In a concession to Caldera's Linux heritage, OpenUnix will offer binary application capability and Linux Kernel Personality for Linux applications to run on UnixWare. Bawa conceded to Computerwire, though, there has been very little interest in this technology from Caldera customers. "Customers are going for one operating system or another," he said.
OpenServer 5.0.7 will ship in the fourth quarter with enhanced USB support, and support for Windows 98 and ME applications, with updates through next year.
Caldera's OpenLinux Linux development has been kicked-out to the recently announced UnitedLinux effort. The OpenLinux core will be based on UnitedLinux.
Bawa said future versions of SCO-products would appear more frequently with the launch of release packs, rather than rolling new features into full products on a slower cycle. Bawa claimed this would keep users current with technologies like latest USB and Java specifications.
McBride and newly appointed senior vice president of corporate development Sean Wilson, also announced what some would call a dated business strategy. They unveiled an online web site hosting and e-business development tool for small and medium size businesses (SMBs), called SCO Biz.

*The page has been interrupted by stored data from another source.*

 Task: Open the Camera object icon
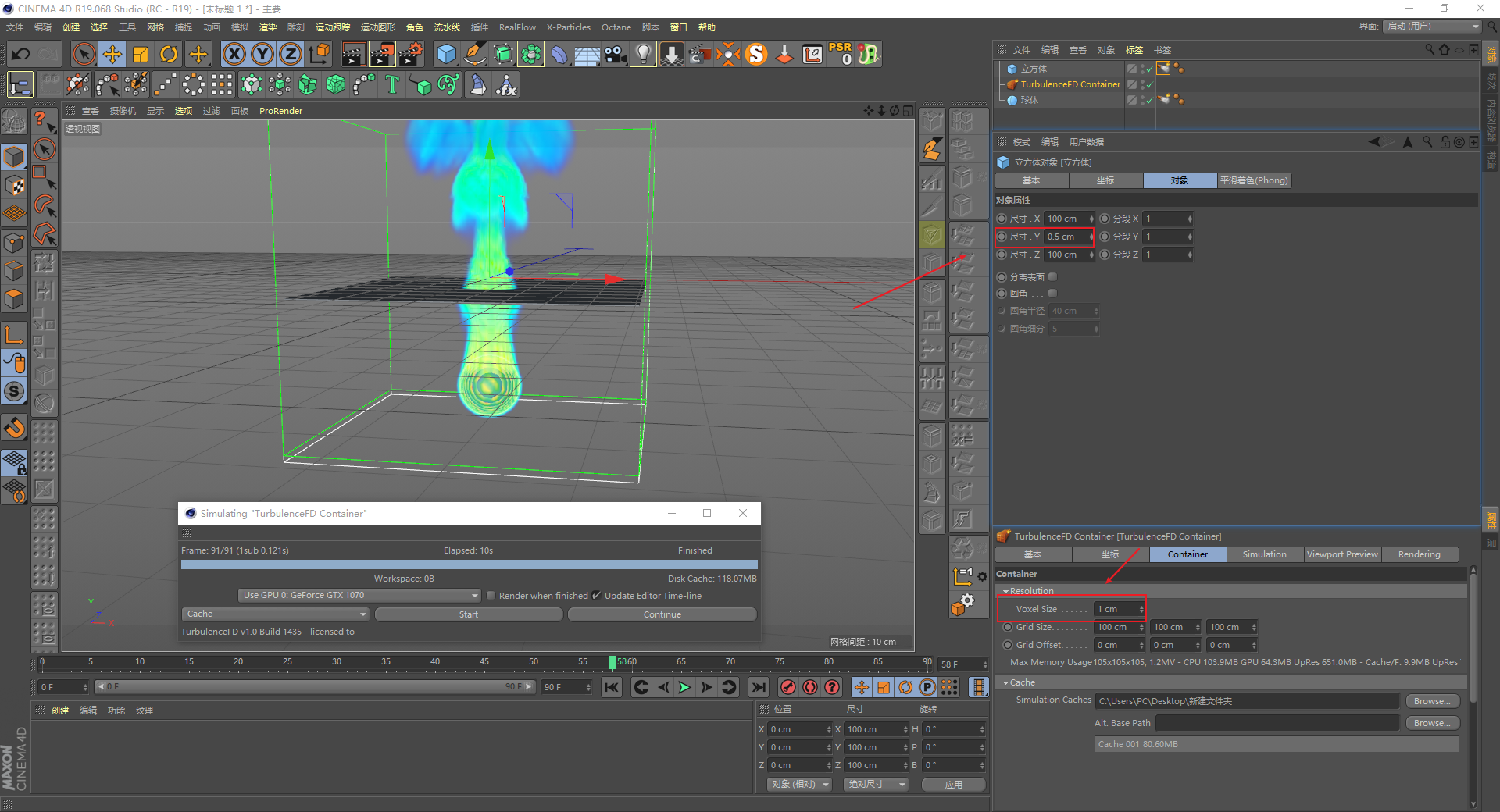(x=615, y=54)
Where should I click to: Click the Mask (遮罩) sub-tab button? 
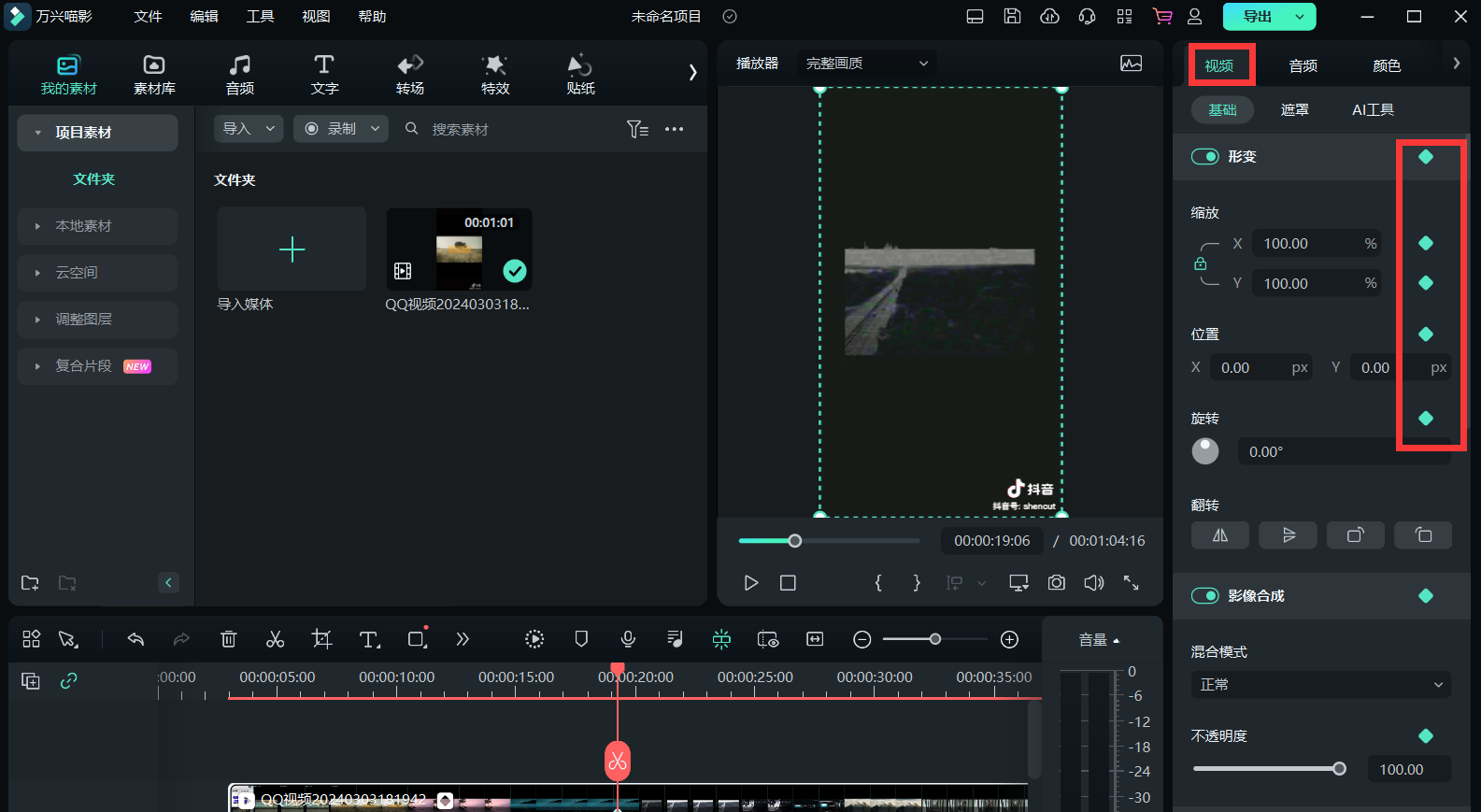click(x=1294, y=110)
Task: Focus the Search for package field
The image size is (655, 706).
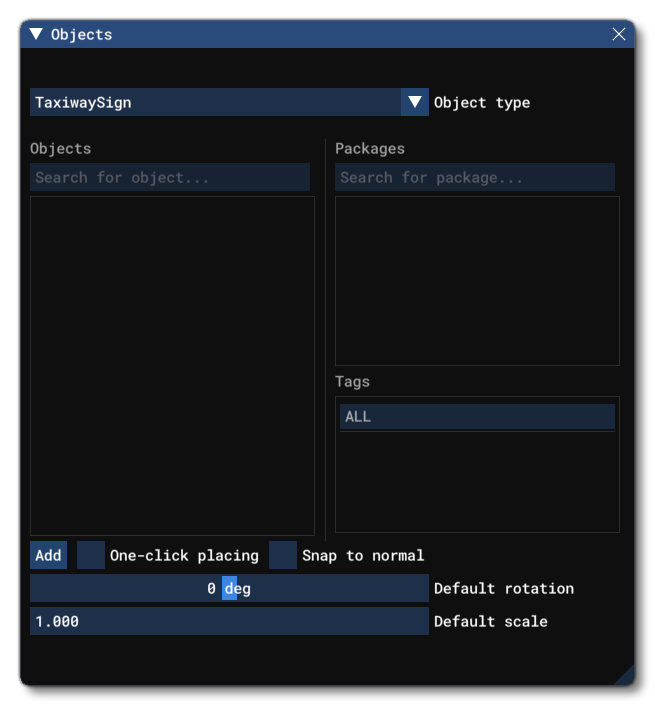Action: pyautogui.click(x=475, y=178)
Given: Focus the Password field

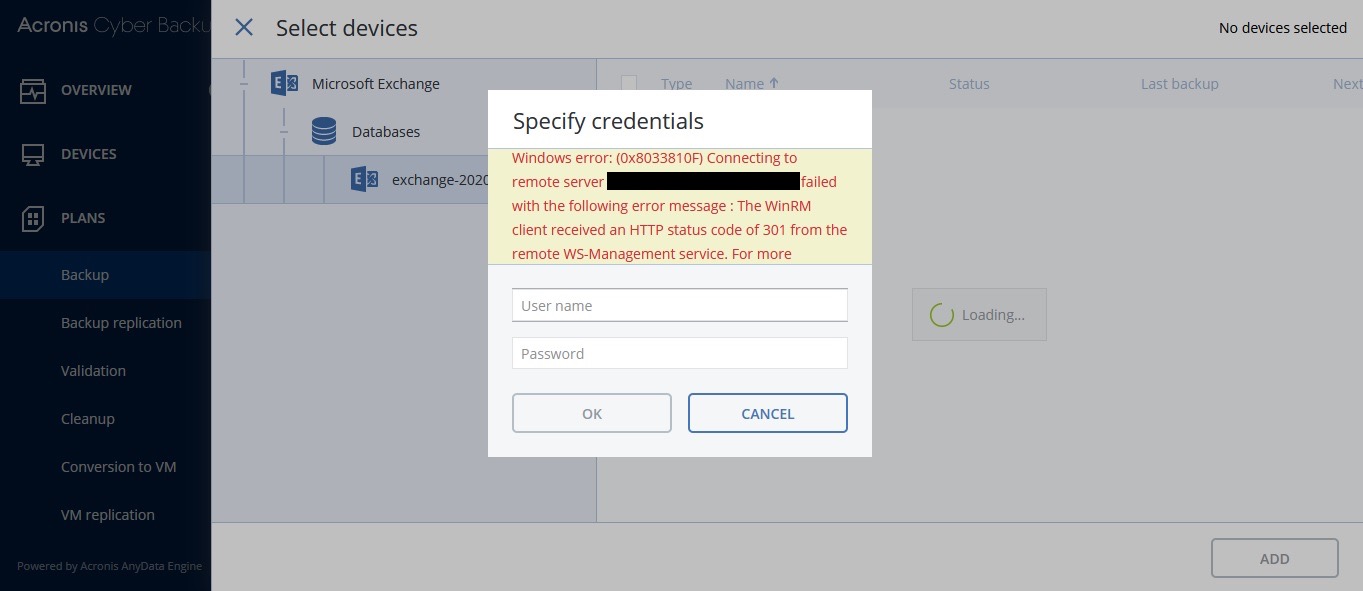Looking at the screenshot, I should coord(680,353).
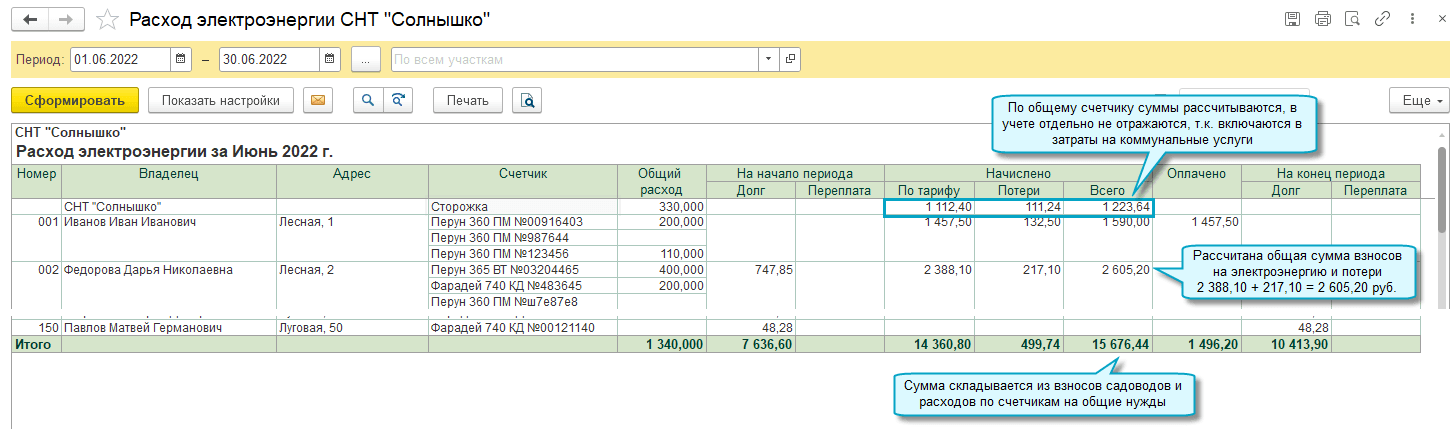The width and height of the screenshot is (1456, 429).
Task: Click the Печать button
Action: tap(467, 100)
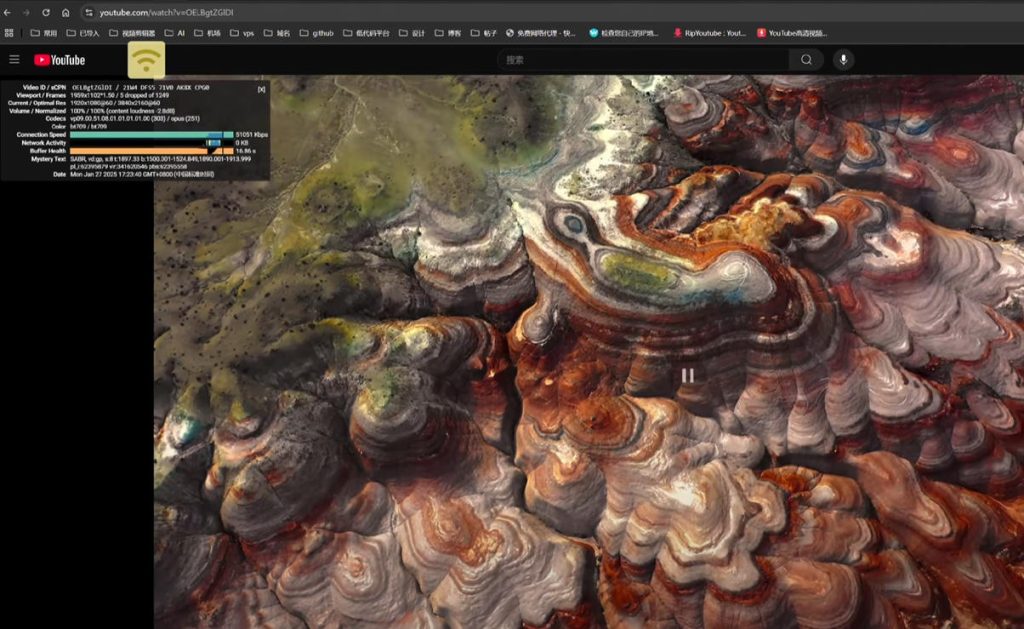1024x629 pixels.
Task: Go back using the browser back arrow
Action: pyautogui.click(x=9, y=12)
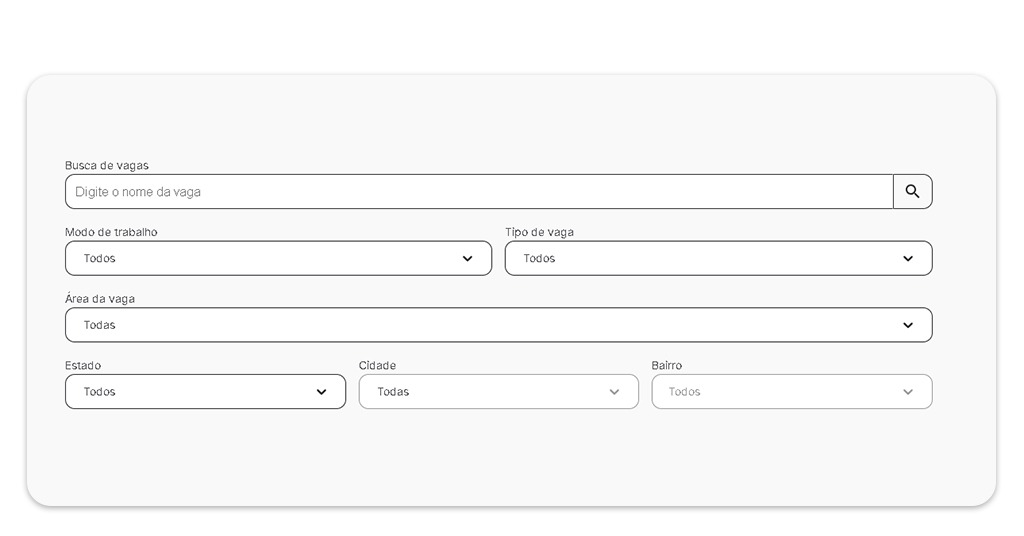Click the chevron arrow in Área da vaga

(907, 325)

The company is targeting a potential 20 million SMBs, claiming just five million have a web presence, which McBride termed "brochureware". SCO claims SCO Biz can built a web site in just minutes, linking front-office and back-office applications running on OpenServer. SCO Biz uses XML, Simple Object Access Protocol (SOAP) and Web Services Description Language (WSDL).
SCO Biz is based on Vista.com's web site and e-commerce development software. SCO hopes partners and resellers will sell SCO Biz to SMBs whose infrastructure will be hosted on SCO's hardware in Bellingham, Washington.
McBride claimed SCO Biz would grow SCO's business, adding he would expand the service through licensing and acquisition of niche, technology start-ups. "Two to three years from now we are going to have a much broader piece of the market," he said.
As an incentive to partners, SCO will buy-out all or part of a successful partners' business. Acquisition depends on customer size and customer retention. McBride called it "living the American dream."